In the forum thread below about the "Microsoft Scheduled Cache Content Download Service" user agent, what share of the site's requests does the single IP address account for?
[Opening Excerpted text section]
Forum Moderators: open

Message Too Old, No Replies

Microsoft Scheduled Cache Content Download Service/Fetch API Request

         

DrGUID

2:13 pm on Nov 15, 2005 (gmt 0)

10+ Year Member



Hi,

I manage a large non-commercial Internet site (about half a million requests a day) and we're getting a lot of traffic from a single IP address (which I have found out is a popular commercial web proxy content filtering service). The thing is hammering our website - in fact it is responsible for almost 40% of all our requests! This has been going on 24/7 for months.

The thing's user agent identifies itself as either:

Microsoft Scheduled Cache Content Download Service
or
Fetch API Request

The thing visits most of the pages on our site, but the overwhelming number of hits are to the pages that serve up content from large database of publically accessible content we maintain. The thing seems to know how to post keywords that closely match our industry sector into the search form in order for search results to be returned. Sometimes the keywords are even mis-spelt.

It seems to request each page twice.

Does anyone know what it might be doing?

wilderness

5:24 pm on Nov 15, 2005 (gmt 0)

WebmasterWorld Senior Member 10+ Year Member Top Contributors Of The Month



Does anyone know what it might be doing?

I don't know, however it's a safe assumption that they are either caching your pages or filtering the content for a user that has software installed.

1) Fetch API is in most every ban list ever created.

2) "Microsoft Scheduled Cache Content Download Service"
If a UA appeared like this in my visitor logs? It wouldn't matter to me, who or where the visitior was coming from! Both the UA and the IP range would be denied.
[Closing Excerpted text section]
[Opening Dataset excerpts section]
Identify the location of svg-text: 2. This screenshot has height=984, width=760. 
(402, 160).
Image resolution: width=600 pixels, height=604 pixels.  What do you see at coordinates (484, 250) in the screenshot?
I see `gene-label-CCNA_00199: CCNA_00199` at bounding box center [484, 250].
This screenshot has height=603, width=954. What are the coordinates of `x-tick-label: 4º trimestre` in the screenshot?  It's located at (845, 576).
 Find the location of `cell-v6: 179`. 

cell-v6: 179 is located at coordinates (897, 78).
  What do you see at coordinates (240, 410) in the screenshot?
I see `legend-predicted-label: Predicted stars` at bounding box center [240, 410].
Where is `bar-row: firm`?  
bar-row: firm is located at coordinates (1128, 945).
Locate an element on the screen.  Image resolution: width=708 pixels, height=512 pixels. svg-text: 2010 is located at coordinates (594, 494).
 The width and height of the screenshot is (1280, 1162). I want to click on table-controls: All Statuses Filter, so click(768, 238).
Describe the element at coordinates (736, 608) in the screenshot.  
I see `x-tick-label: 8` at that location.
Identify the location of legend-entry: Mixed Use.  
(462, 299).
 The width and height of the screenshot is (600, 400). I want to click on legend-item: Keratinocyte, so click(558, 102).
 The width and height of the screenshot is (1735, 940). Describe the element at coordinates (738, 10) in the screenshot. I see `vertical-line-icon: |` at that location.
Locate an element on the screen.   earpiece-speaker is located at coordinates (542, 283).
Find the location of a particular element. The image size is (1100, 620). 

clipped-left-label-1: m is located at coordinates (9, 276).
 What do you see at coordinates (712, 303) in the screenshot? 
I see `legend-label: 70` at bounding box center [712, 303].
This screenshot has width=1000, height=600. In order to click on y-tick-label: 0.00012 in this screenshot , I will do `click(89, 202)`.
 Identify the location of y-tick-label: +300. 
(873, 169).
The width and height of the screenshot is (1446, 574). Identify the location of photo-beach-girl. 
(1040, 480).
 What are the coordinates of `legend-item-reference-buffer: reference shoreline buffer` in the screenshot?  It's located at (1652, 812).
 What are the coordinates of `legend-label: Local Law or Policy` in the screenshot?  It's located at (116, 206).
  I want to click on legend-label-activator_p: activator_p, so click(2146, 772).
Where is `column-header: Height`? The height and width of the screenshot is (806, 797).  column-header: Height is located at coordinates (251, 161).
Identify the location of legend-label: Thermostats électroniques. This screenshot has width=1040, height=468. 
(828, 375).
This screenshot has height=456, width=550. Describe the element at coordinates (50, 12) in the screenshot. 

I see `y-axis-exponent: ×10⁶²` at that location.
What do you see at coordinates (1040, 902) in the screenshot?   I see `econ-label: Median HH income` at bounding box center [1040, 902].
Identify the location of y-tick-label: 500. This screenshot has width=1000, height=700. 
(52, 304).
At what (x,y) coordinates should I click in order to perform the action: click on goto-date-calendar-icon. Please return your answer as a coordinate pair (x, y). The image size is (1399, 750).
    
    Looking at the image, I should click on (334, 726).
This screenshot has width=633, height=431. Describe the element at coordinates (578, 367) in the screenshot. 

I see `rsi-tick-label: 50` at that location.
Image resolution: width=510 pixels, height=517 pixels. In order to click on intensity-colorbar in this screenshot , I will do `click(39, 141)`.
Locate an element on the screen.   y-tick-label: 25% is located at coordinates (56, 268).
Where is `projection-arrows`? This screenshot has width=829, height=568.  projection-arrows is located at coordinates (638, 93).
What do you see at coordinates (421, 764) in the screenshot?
[Closing Dataset excerpts section]
Answer space – Almost 40% of all the site's requests.